Closed drwootton closed 2 weeks ago
The intents of multi-gpu infeence are both to reduce memory usage and to speed up. But (1) we haven't tested it with CPU offloading, (2) it's based on Sequence Parallelism, so it requires loading the model on each GPU which has a certain lower bound rather than directly halving the GPU usage.
For now, we suggest trying out CPU offloading with the single-GPU inference script, which should be able to run within 12GB memory.

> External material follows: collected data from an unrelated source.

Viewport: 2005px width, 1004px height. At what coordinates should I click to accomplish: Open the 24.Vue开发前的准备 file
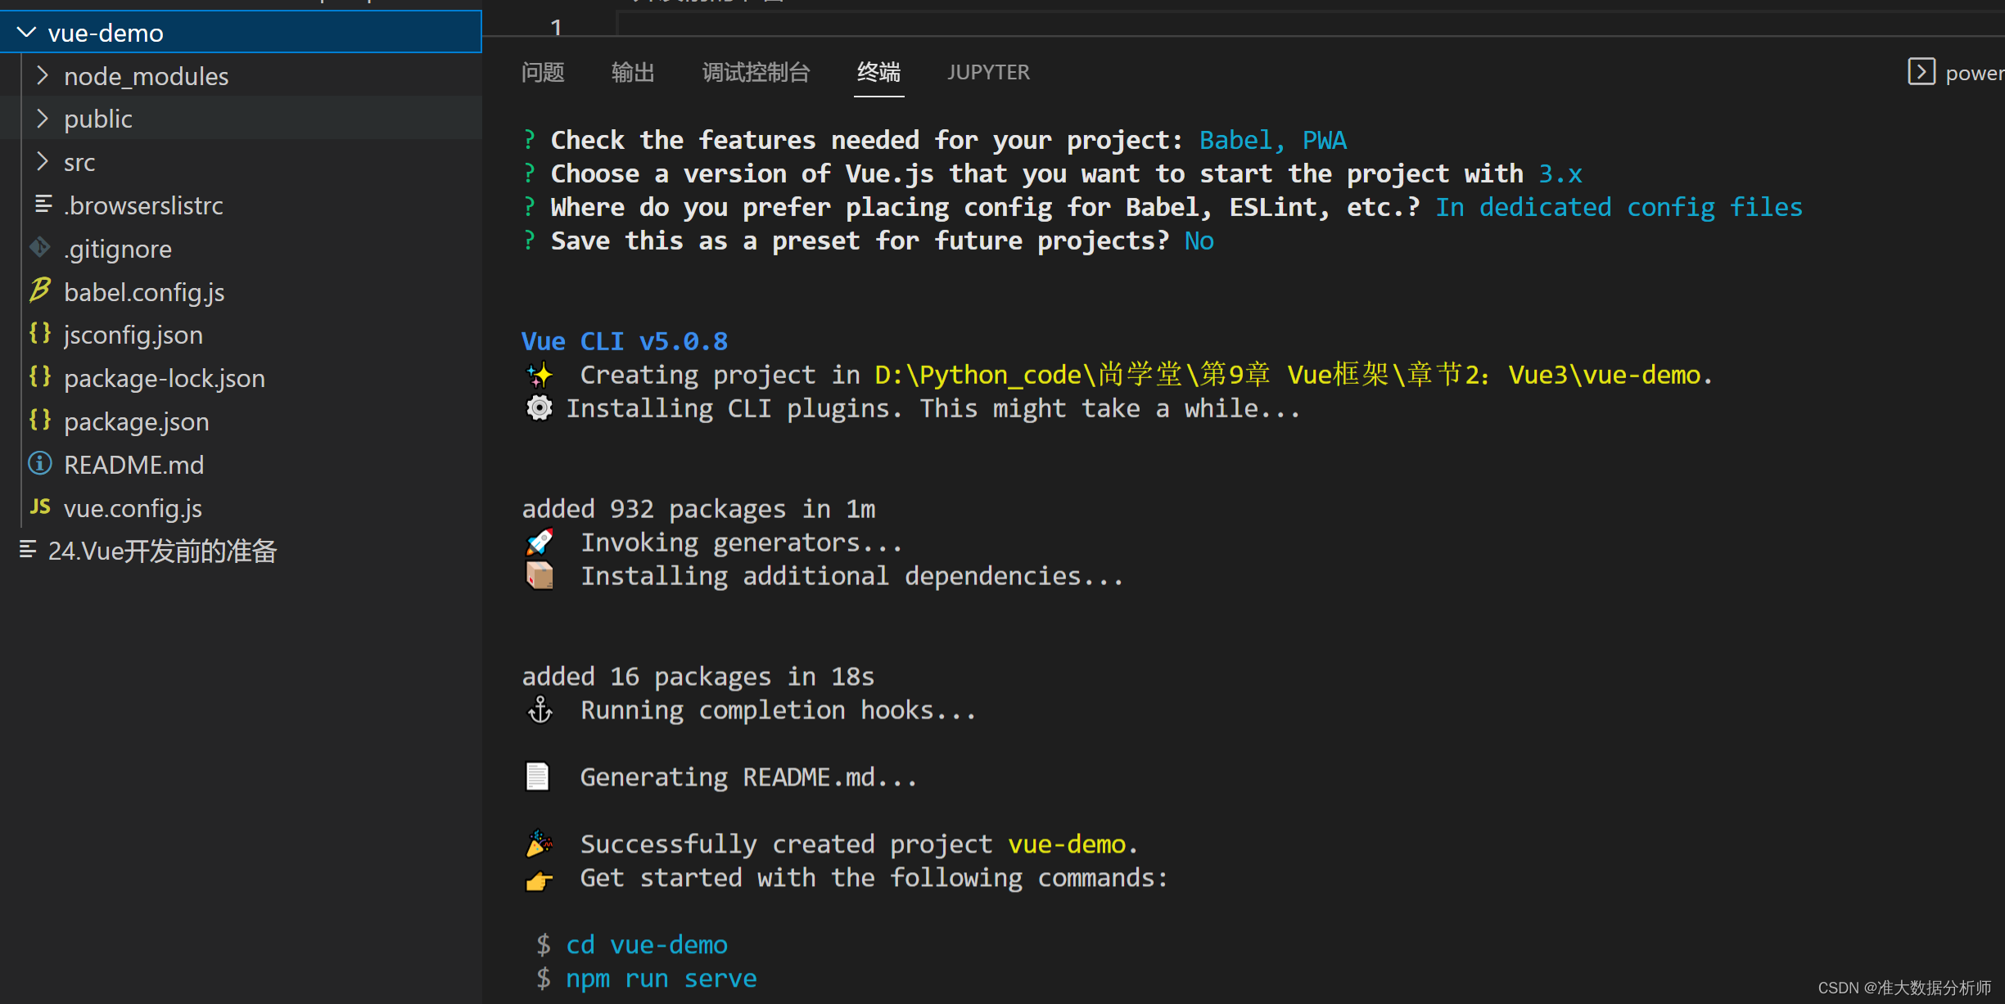point(162,551)

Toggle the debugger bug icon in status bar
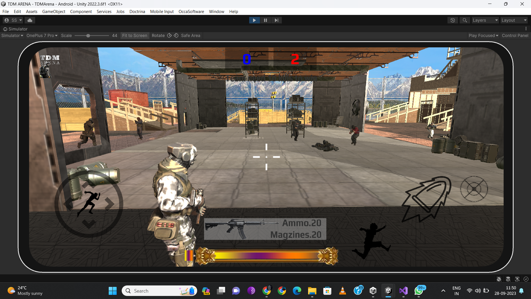click(x=499, y=279)
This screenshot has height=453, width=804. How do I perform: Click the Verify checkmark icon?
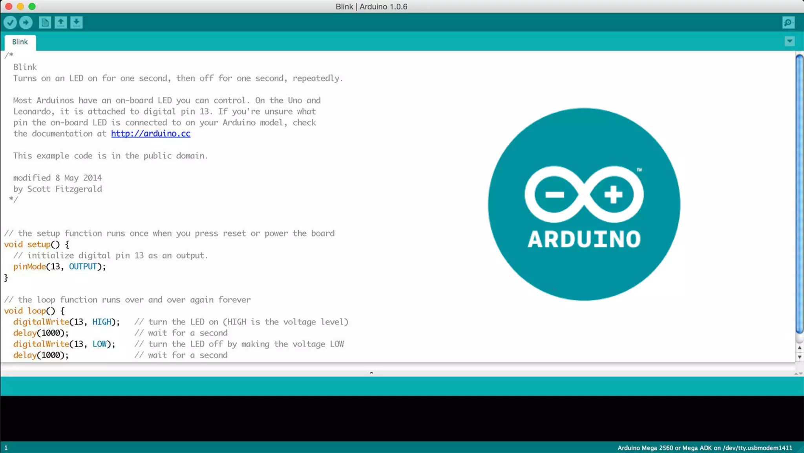tap(10, 22)
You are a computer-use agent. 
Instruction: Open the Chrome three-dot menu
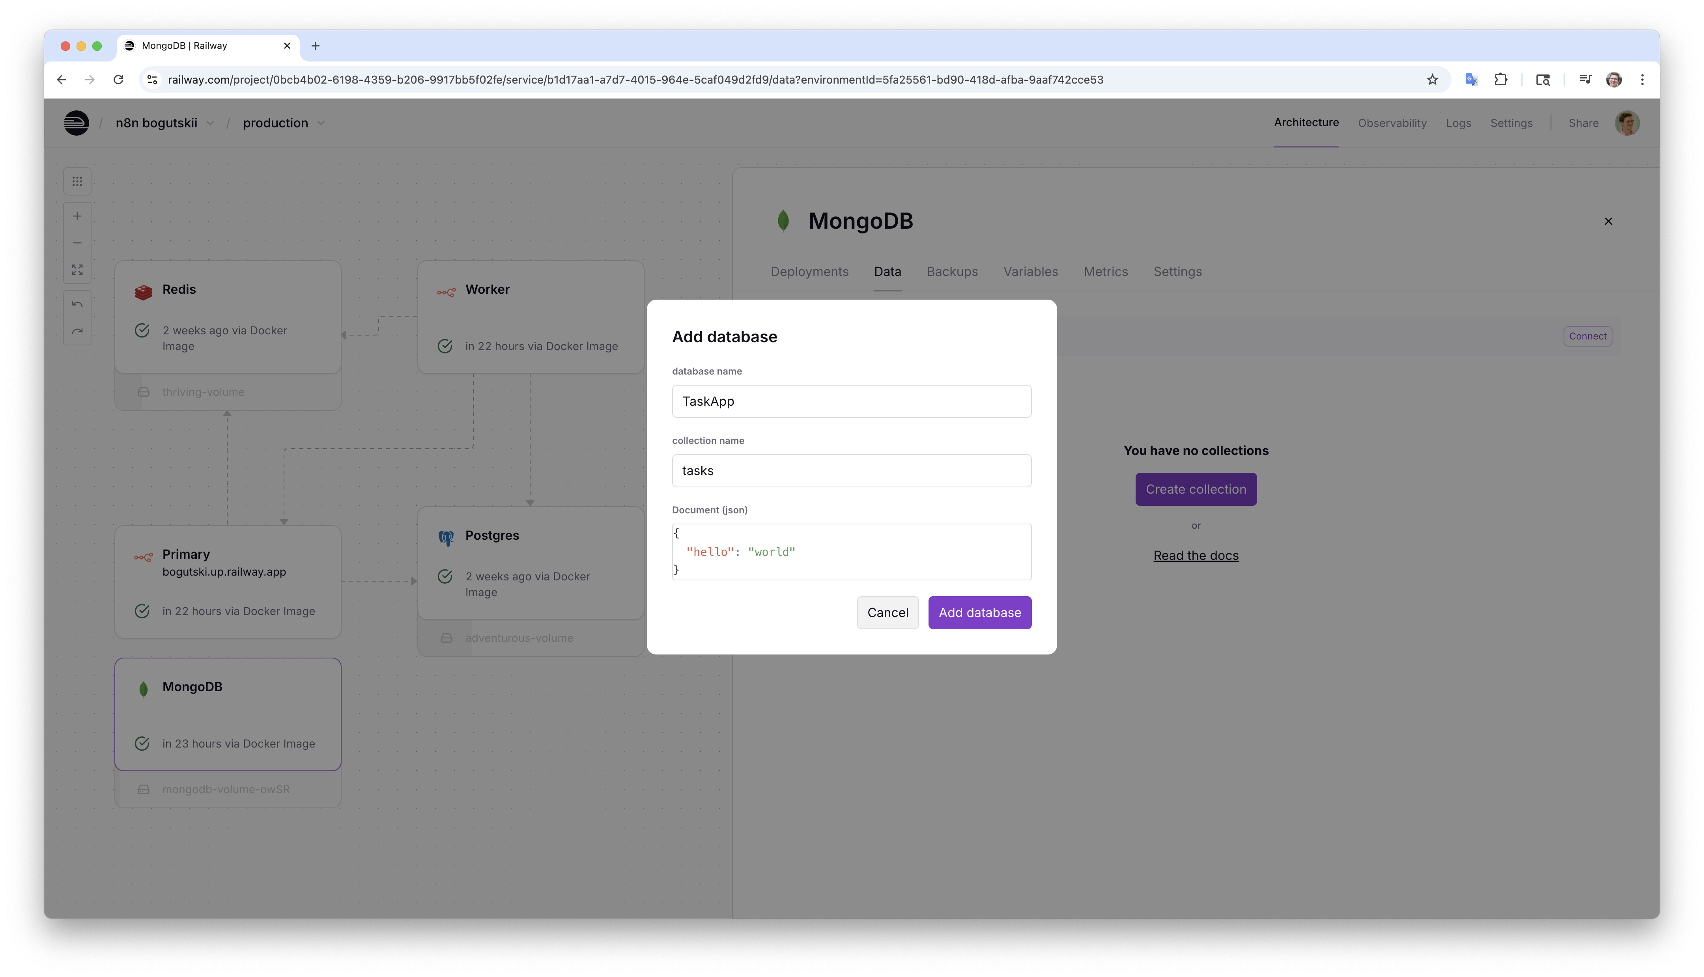click(x=1642, y=80)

I have a RTX 3060 and RTX 4070 in my system, both 12GB. Since the X server runs on my RTX 4070 I have only about 11GB VRAM there so with X server running, I can run the single GPU script on the project page successfully only on the RTX 3060. If I switch to run mode 3 (no X sever) then I can run that script on either GPU. I updated my git repo to current code as of today, Oct 15 I tried text to video with the scripts/inference_multigpu.sh script. I changed the inference_multigpu.py script to set cpu_offloading=True in both places and that did not help. I tried adding model.enable_sequential_cpu_offload() and that did not help. I tried adding model.enable_sequential_cpu_offload() just before the model.to.vae(device) statement and that did not help. I get the out of memory error for both the 384P and 768P models. Is the intent of the multi-GPU support to cut memory usage in each GPU by about half and split a single frame's generation across both GPUs or is it to speed up generation by generating single frame each on separate GPUs to shorten run time?